A new run of the project should be able to produce the same final output, calculations, plots, tables, figures, and report as per in the original document.
Text, calculations and plots should be all be updated from the same project run.
The project data (raw, processed and utility), metadata, calculation scripts, figures, project book, all reside in a repository that could withstand the test of time.
You are able to trace back changes or modifications to the data or the analysis by means of version control.
As you can see, reproducibility brings many advantages. Yes, it is a little bit harder but completely doable if you use the right tools.
Reproducibility is not only good for business but keeps you honest.
Points of Discussion in Oil & Gas
What is your interpretation of reproducibility?
Is reproducibility given importance in business continuity?
“Reproducibility is nothing new. We have been doing that for ages in my company.”

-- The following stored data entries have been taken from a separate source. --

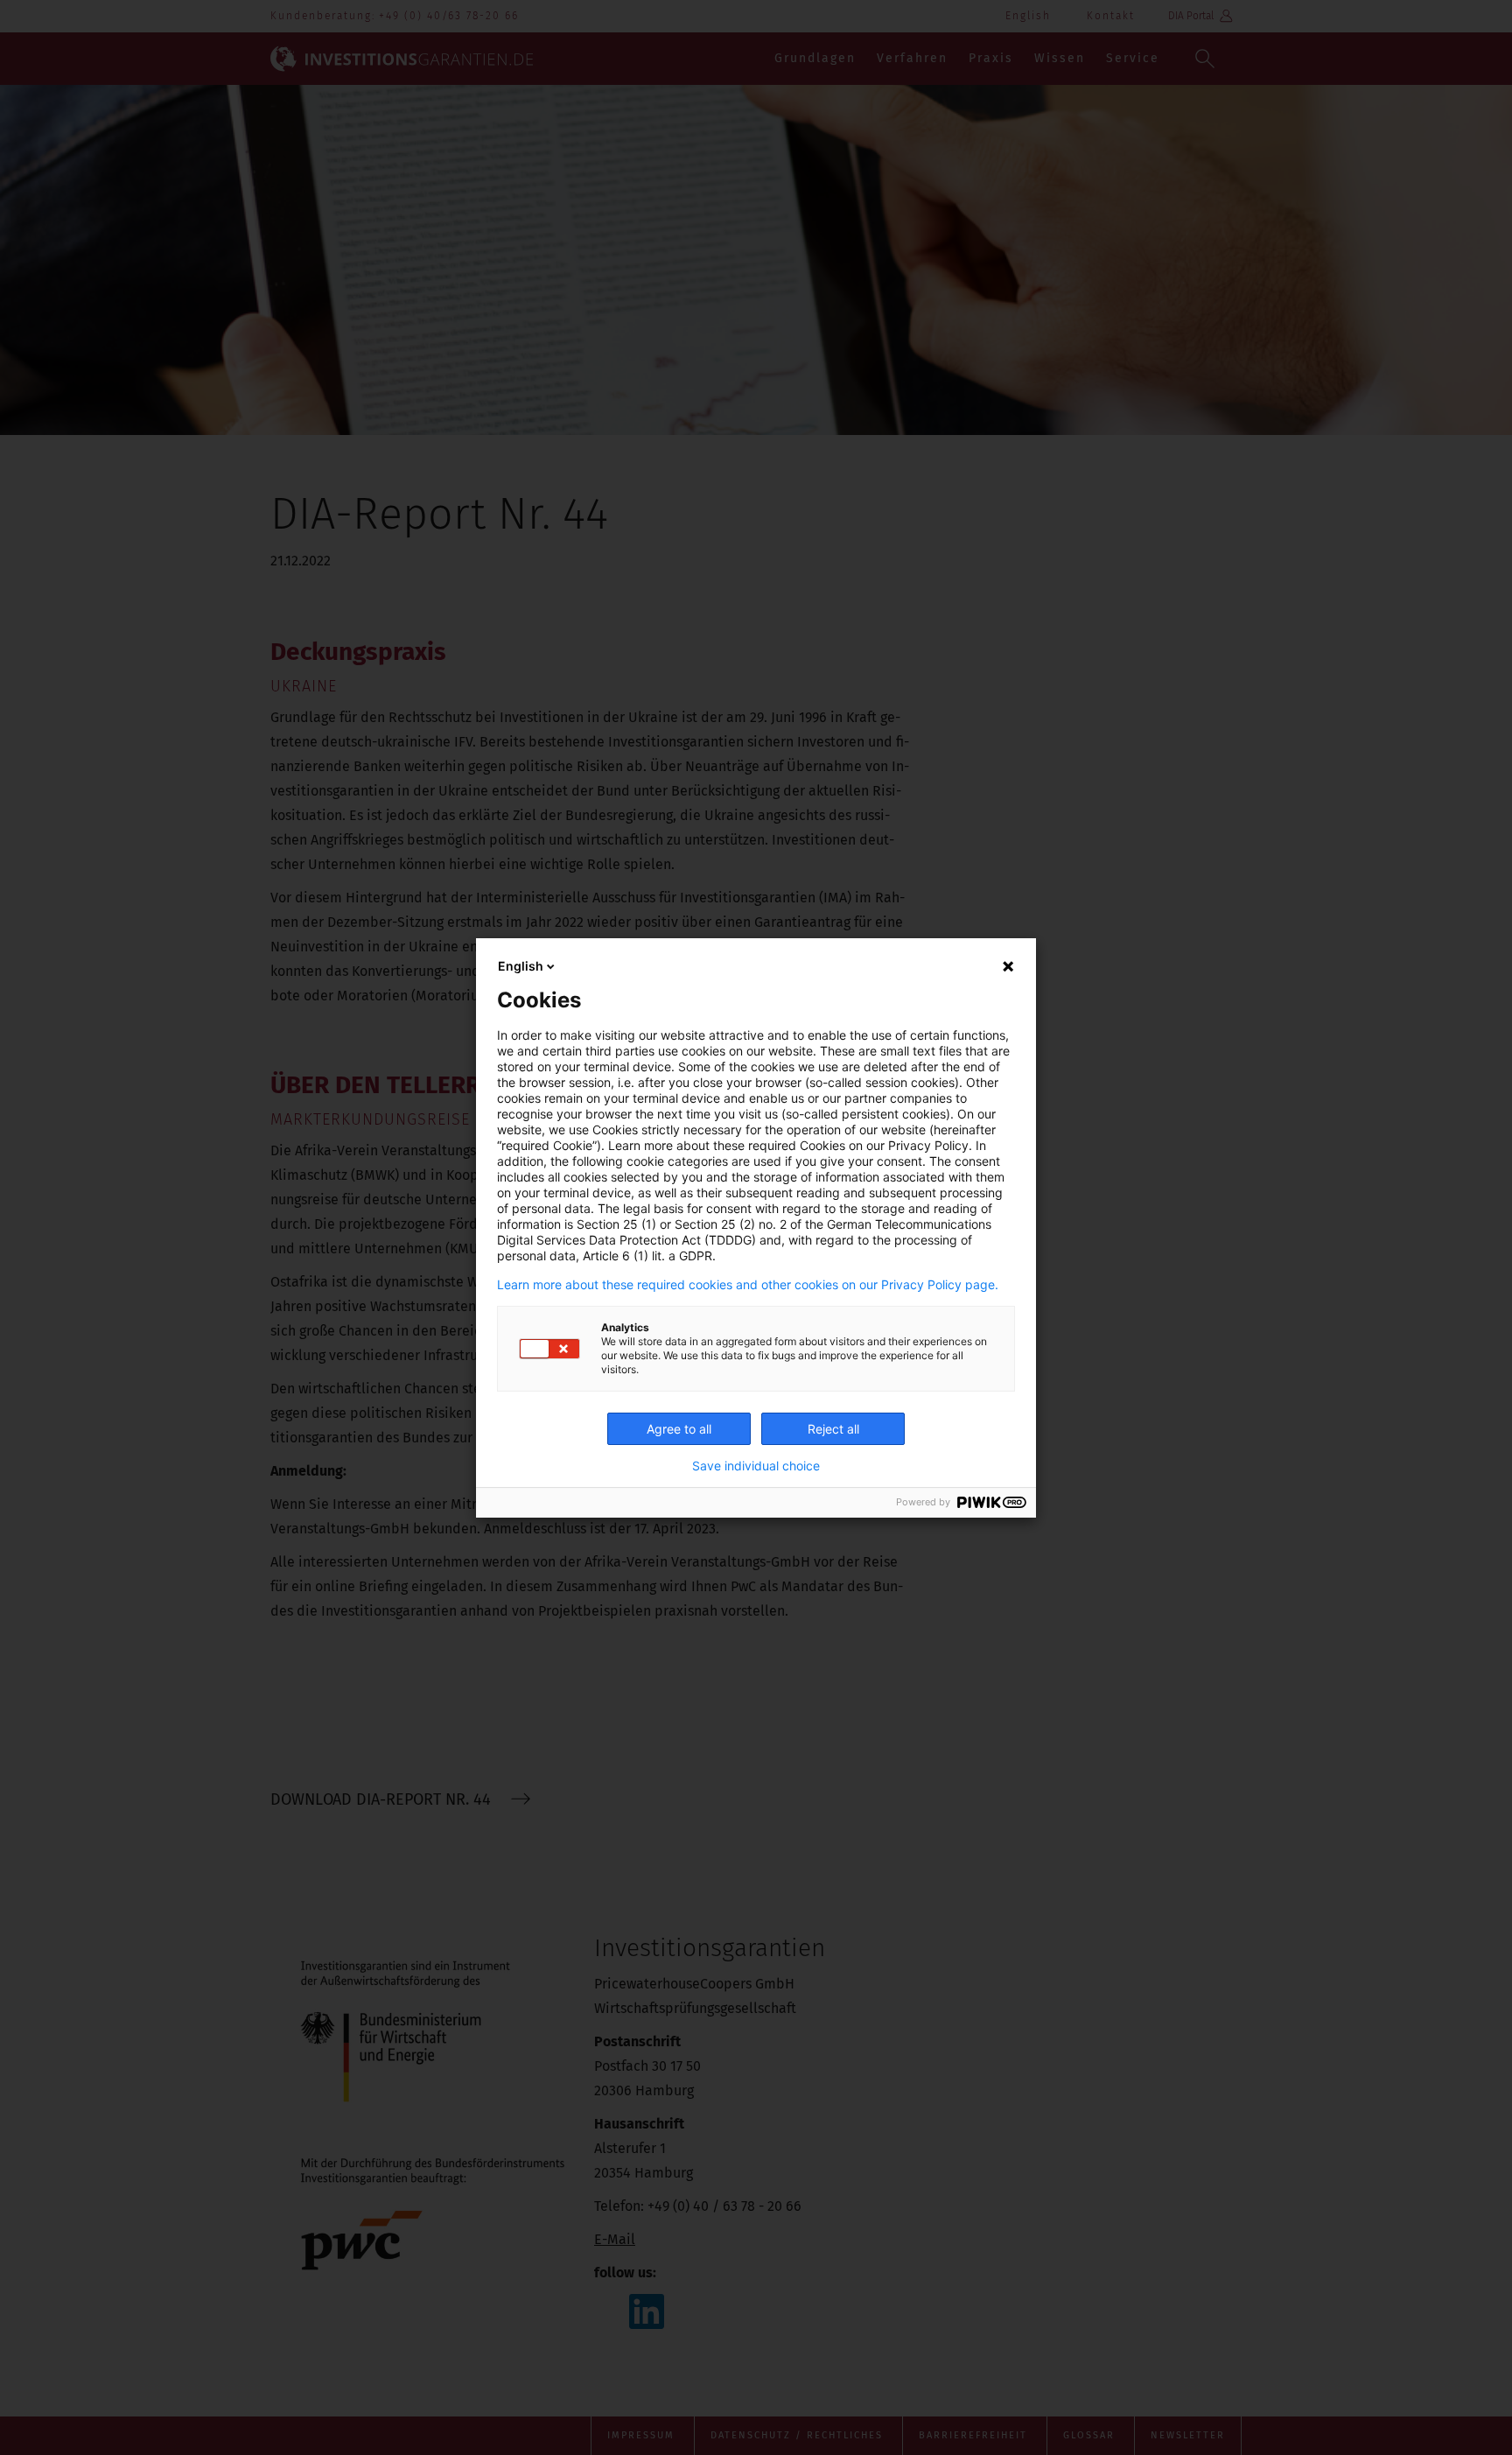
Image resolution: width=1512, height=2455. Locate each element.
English (520, 965)
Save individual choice (756, 1466)
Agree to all (679, 1428)
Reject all (833, 1428)
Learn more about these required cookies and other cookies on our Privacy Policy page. (747, 1285)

“Engineers are not provided with the right tools for reproducible work”
“Nah. Reproducibility is just for scientific nerds. No need to apply in petroleum engineering.”
“Reproducibility works great for other industries; we should make an effort to adopt it.”
“Reproducibility is already applied in the major O&G companies. That’s why they are economically sound.”
- You can do containers in Windows as well, with its own hypervisor, or easier with Kitematic with VirtualBox.
- When I say framework I am referring to any of the machine learning tools available such as PyTorch, TensorFlow, Keras, mxnet, H2O, Caffe, Theano, scikit-learn, and few others.
- GPU: Graphical Processing Unit. The same card that gamers adore.